International career
- Years: Team / Apps / (Points)
- 1930: British Lions / 2 / (0)
- 1932–36: England / 7 / (0)

= John Hodgson (rugby union) =

British Lions & England international rugby union player

John McDonald Hodgson (13 February 1909 – 21 April 1970) was an English international rugby union player.

==Biography==
Hodgson was born in Gosforth, Newcastle, and picked up rugby union during his years at Hillbrow School in Rugby, Warwickshire. After completing his secondary education at Rugby School, Hodgson played for Northern on his return to Gosforth and ascended to the club captaincy by age 19.

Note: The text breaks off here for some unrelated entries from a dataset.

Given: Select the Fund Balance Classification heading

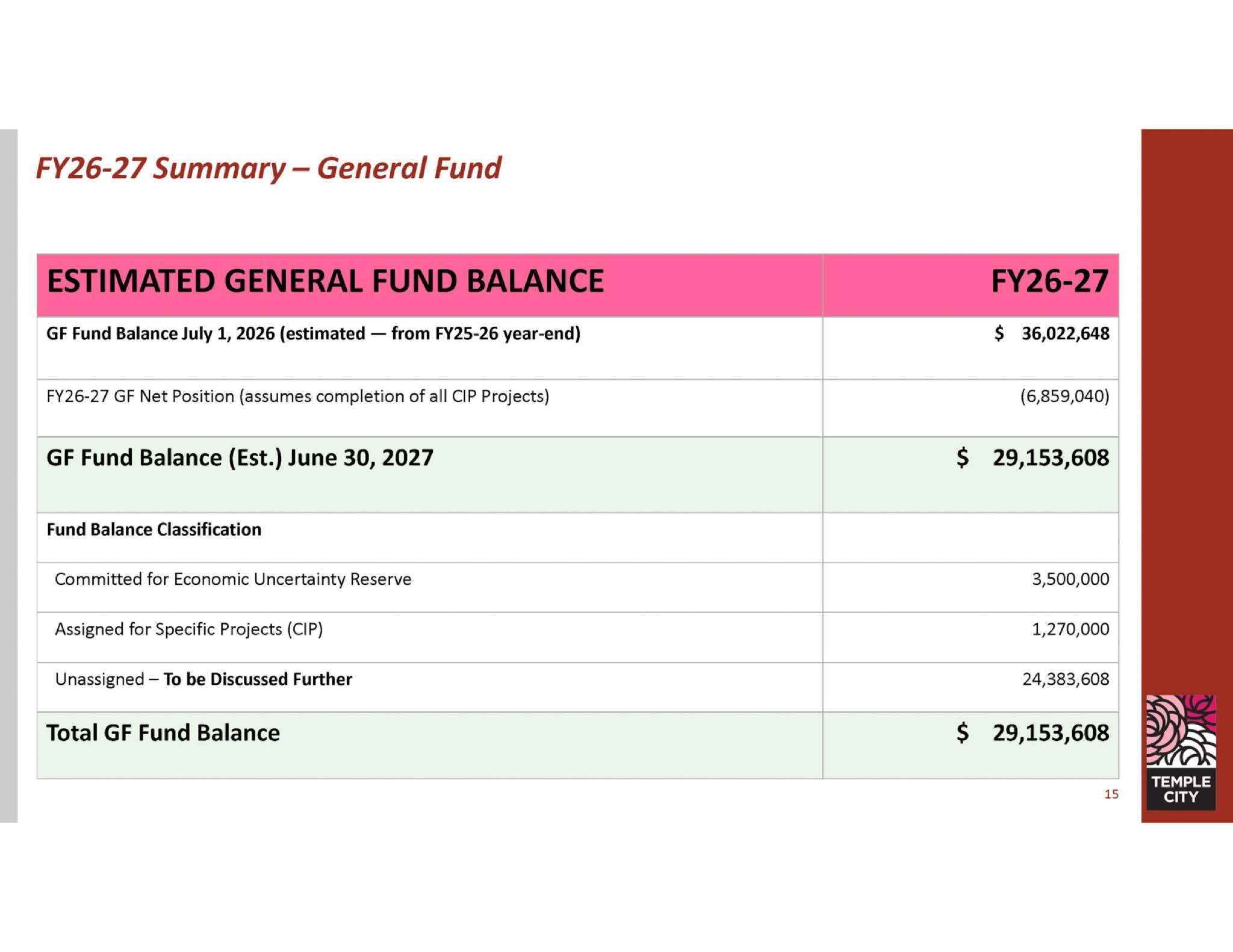Looking at the screenshot, I should pos(154,530).
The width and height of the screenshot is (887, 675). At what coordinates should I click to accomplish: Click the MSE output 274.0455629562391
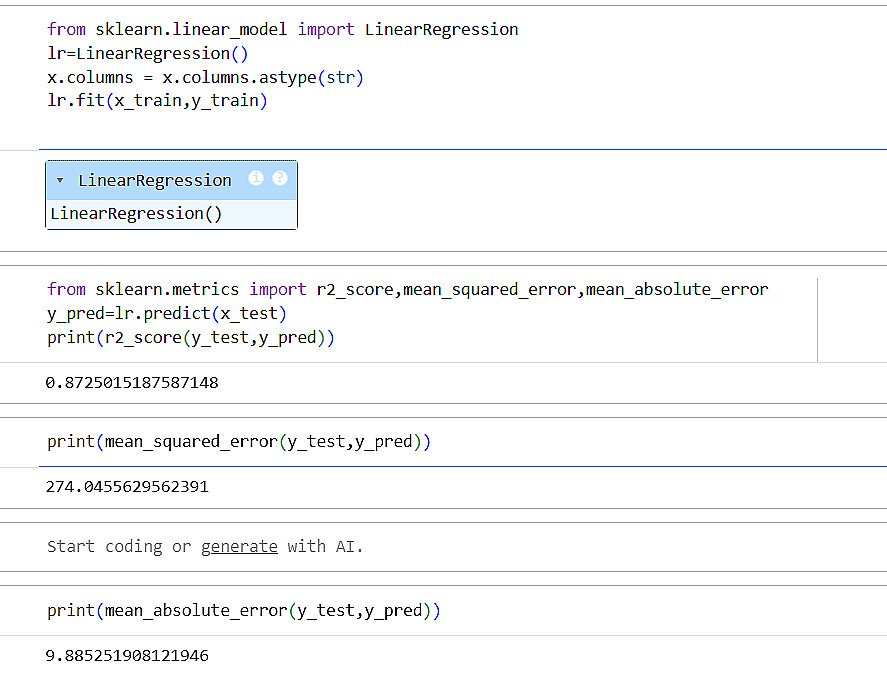pos(127,487)
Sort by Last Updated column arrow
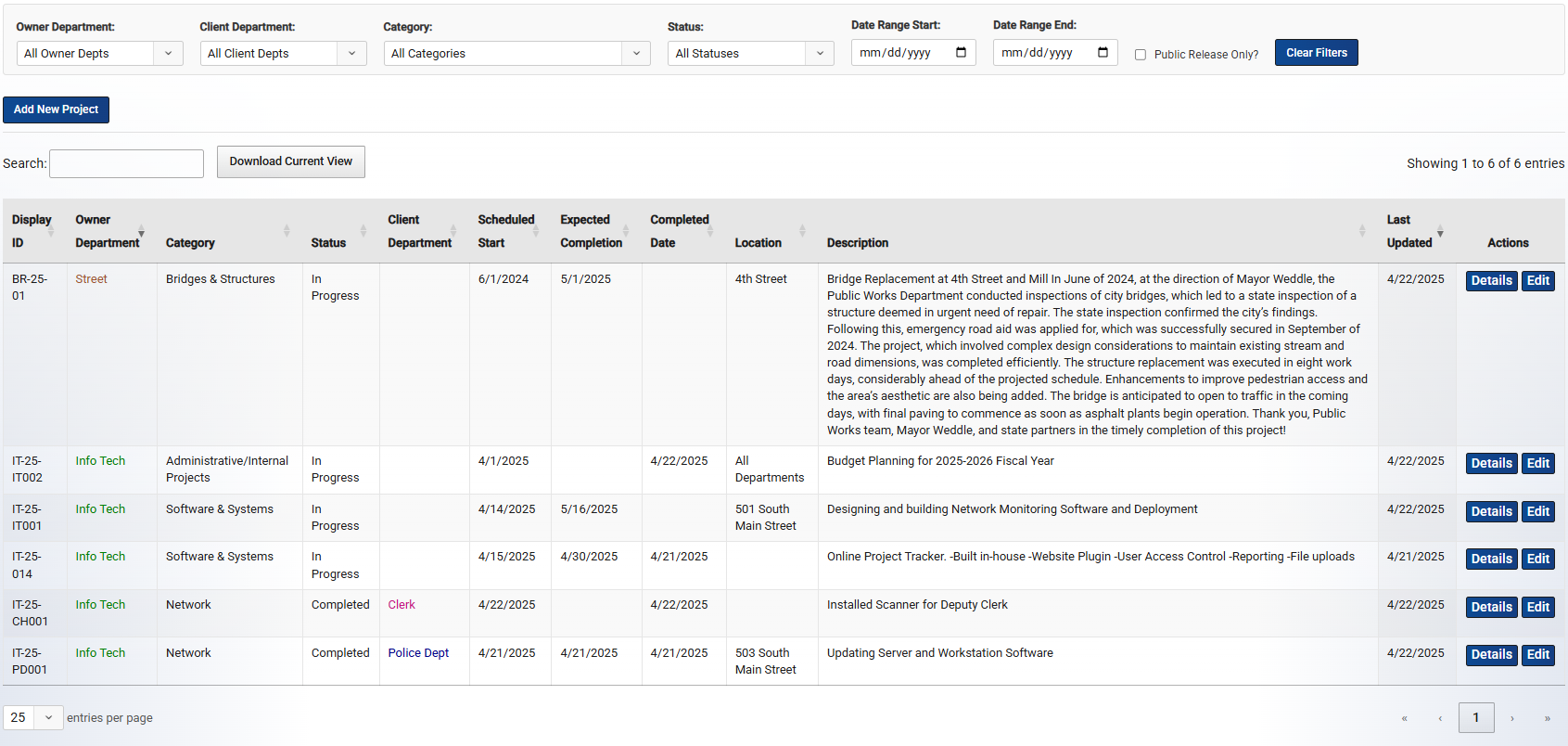The height and width of the screenshot is (746, 1568). [1440, 231]
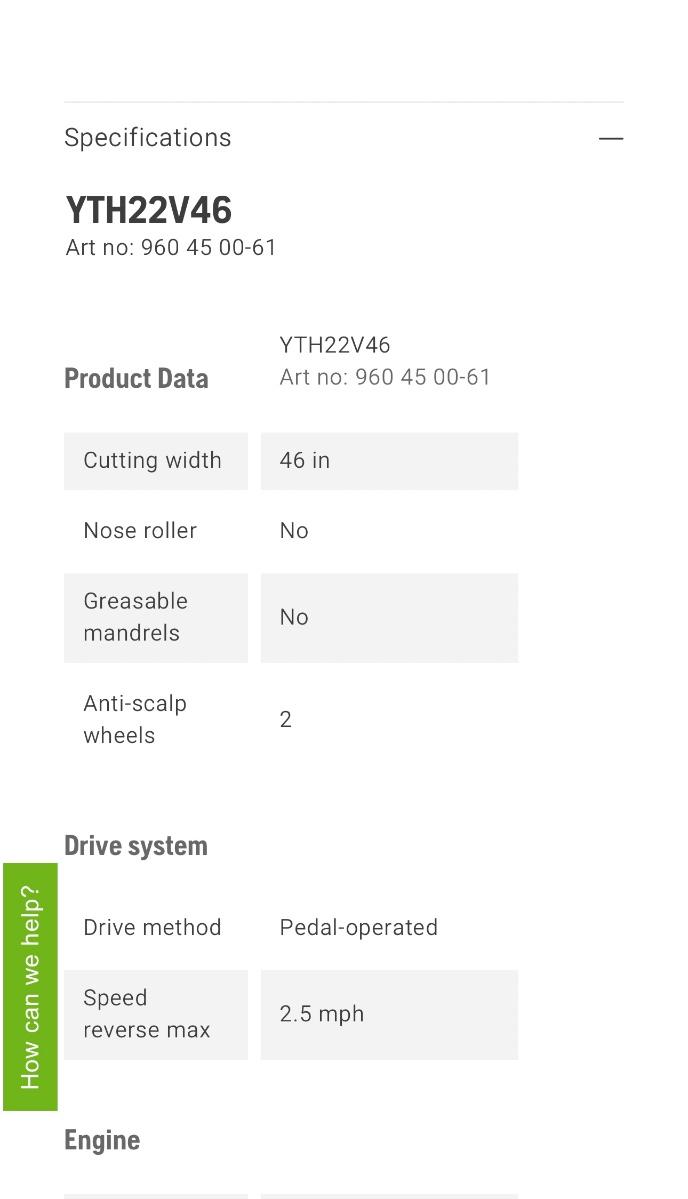Image resolution: width=688 pixels, height=1199 pixels.
Task: Open the 'How can we help?' tab
Action: (x=30, y=986)
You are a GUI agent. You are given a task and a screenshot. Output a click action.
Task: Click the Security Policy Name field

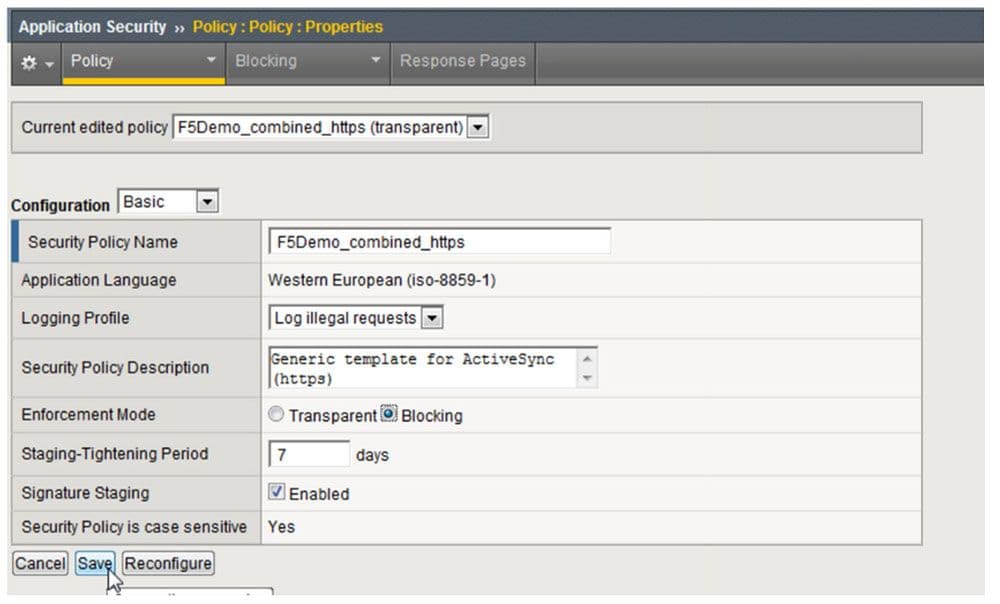coord(439,242)
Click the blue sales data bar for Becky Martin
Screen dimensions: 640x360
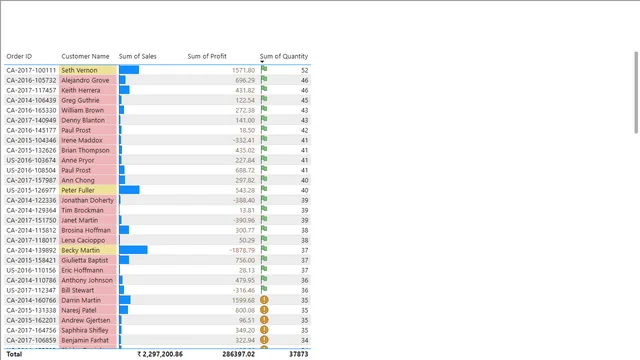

A back-rower, Hodgson toured New Zealand and Australia with the British Lions in 1930. He featured in 15 of the tour fixtures, including two of the Test matches against the All Blacks, in Dunedin and Auckland. On the journey home, Hodgson became so ill that he was said to have been close to death and as a result didn't play rugby for the rest of the year. He was capped seven times for England between 1932 and 1936, primarily as a wing-forward. He switched clubs from Northern to Leicester during his period with England.

Hodgson married a South African who he met while on a business trip and their great-grandson, Jesse Kriel, played for the Springboks. His Leicester teammate Tom Berry, also an England player, married John's sister Margaret.